Christmas memories are some of our most treasured memories because they are reminders of our past, shared experiences of childhood and of family. They speak of a time when wonder and excitement filled our lives, and we believed anything was possible.
No that I’m older, many of my Christmas memories include loved ones I have lost – my grandparents, my dad, my brother, John, and friends I’ve lost touch with. Within my Christmas memories, however, they walk with me again. I can recall, as if it were yesterday, going to buy our tree on the coldest night of the year. How my dad figured this out remains a mystery, but I can still feel the bite of the cold, our cheeks and noses cherry red, our joy when we knew we had found the perfect tree. The next step was to hang the outside lights on the next coldest night of the year! I remember helping my father string the lights on the bushes in front of our house, the snow coming down and the wind whipping it into drifts. Most of my childhood Christmases were white.
Right before Christmas each year, usually on a Sunday, we would drive up to check on our summer cabin at Lake Wallkill in Sussex County, NJ. We would stop to do a little Christmas shopping in a large department store there. We’d make our purchases as snow began to fall, and once home, rush to hide them from view. I have a clear memory of buying a set of colored pencils there. They were made of clear plastic which made it easy to see what color they were. and by twisting the top of the pencil, the color moved down to keep a point ready to color. Funny, the things you remember.
I recall the smell of the roasting turkey, the tartness of cranberry sauce and the incomparable tasty delight of one of my grandma’s pies. My grandmother had 9 children and she and my aunt lived next door to us, so at Christmas, when her seven sons and their families came to call, they dropped in for a visit with us, too. It took most of the week between Christmas and New Year’s day to visit and be visited by all our relatives and friends.
The first Christmas I remember was when I was 5, and we traveled to Florida to visit my dad’s uncle. I remember taking a ride in a glass bottom boat in the Everglades. When I was 8, I received a Shirley Temple Treasury. I still have the book, although I had to make it a new cover for it. When I was 11, Santa brought me my first camera – a Kodak Brownie. This is the first picture I took with it.

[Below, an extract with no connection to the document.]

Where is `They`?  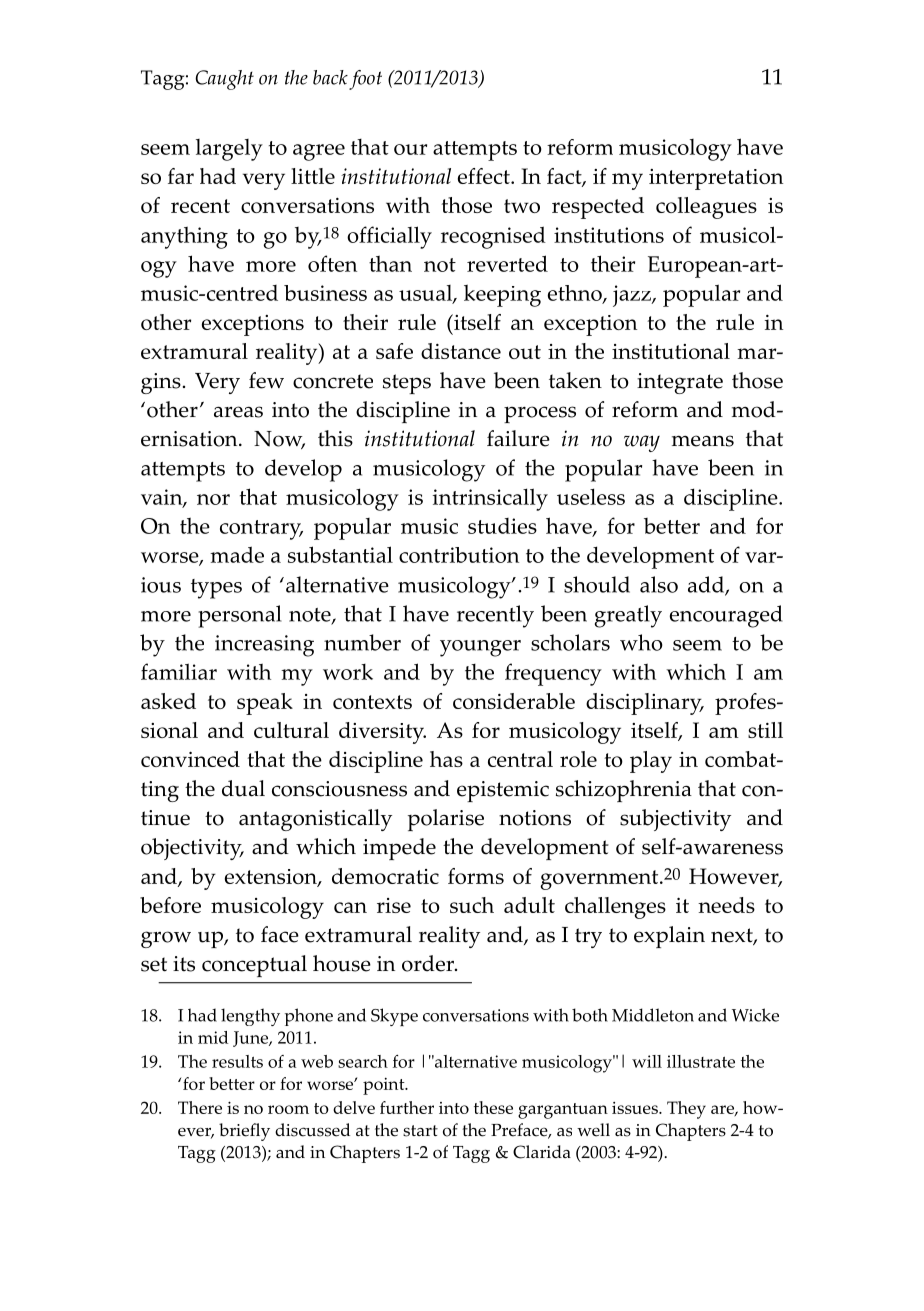 They is located at coordinates (686, 1110).
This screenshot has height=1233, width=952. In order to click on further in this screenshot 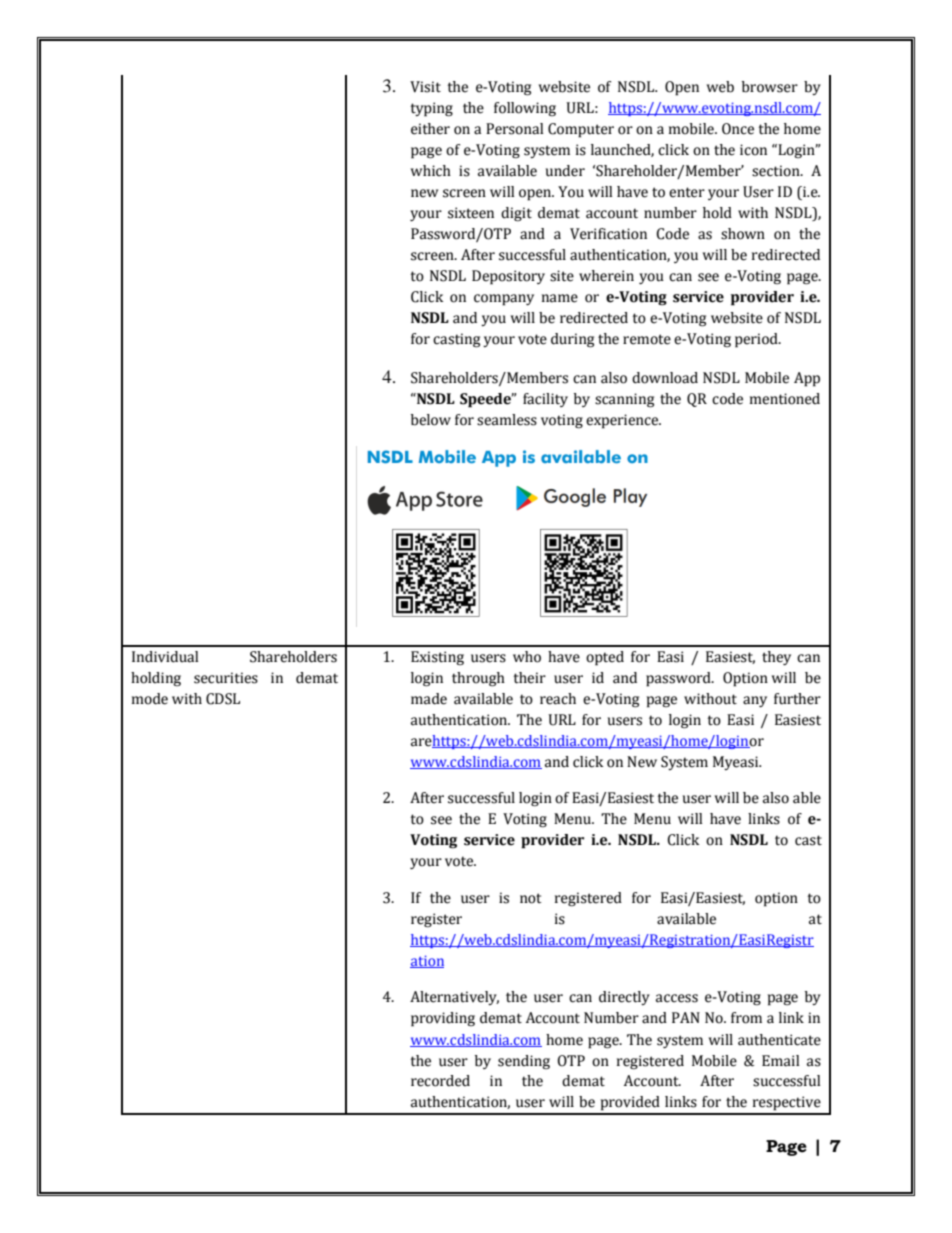, I will do `click(797, 699)`.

I recall the Christmas I received a nine transistor radio. It was bright red, and I could listen to Cousin Brucie on 77 WABC radio from our backyard poolside deck. What a marvel! My first tape player, also a Christmas gift,was a reel to reel – long before 8 tracks, cassettes and the i Pod. We would tape our favorite TV shows (audio only, of course), then play them over and over.
During high school and college, I was the local TAP/CAP (Teen Action Program/College Action Program) coördinator for the March of Dimes, and each Christmas we would go out caroling and accept donations for the March of Dimes. What fun we had strolling along under a dark sky spangled with stars, filling the cold night air with song.
Christmas memories grow more precious as the years go by. New traditions eventually replace the old as children grow, friendships fade, families move, and loved ones pass away but those memories of Christmases past stay with us, as clear and crisp as a winter’s day in late December.